• _DATA EXCERPTS_

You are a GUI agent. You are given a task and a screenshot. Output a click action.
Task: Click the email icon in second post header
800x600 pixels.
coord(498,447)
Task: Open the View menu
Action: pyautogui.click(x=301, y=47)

• _THE TASK_
Find "Task: Click the" in the records. Copy its line and every line after it, exactly, through the last one.

• _RESULT FOR THIS EXERCISE_
Task: Click the email icon in second post header
800x600 pixels.
coord(498,447)
Task: Open the View menu
Action: pyautogui.click(x=301, y=47)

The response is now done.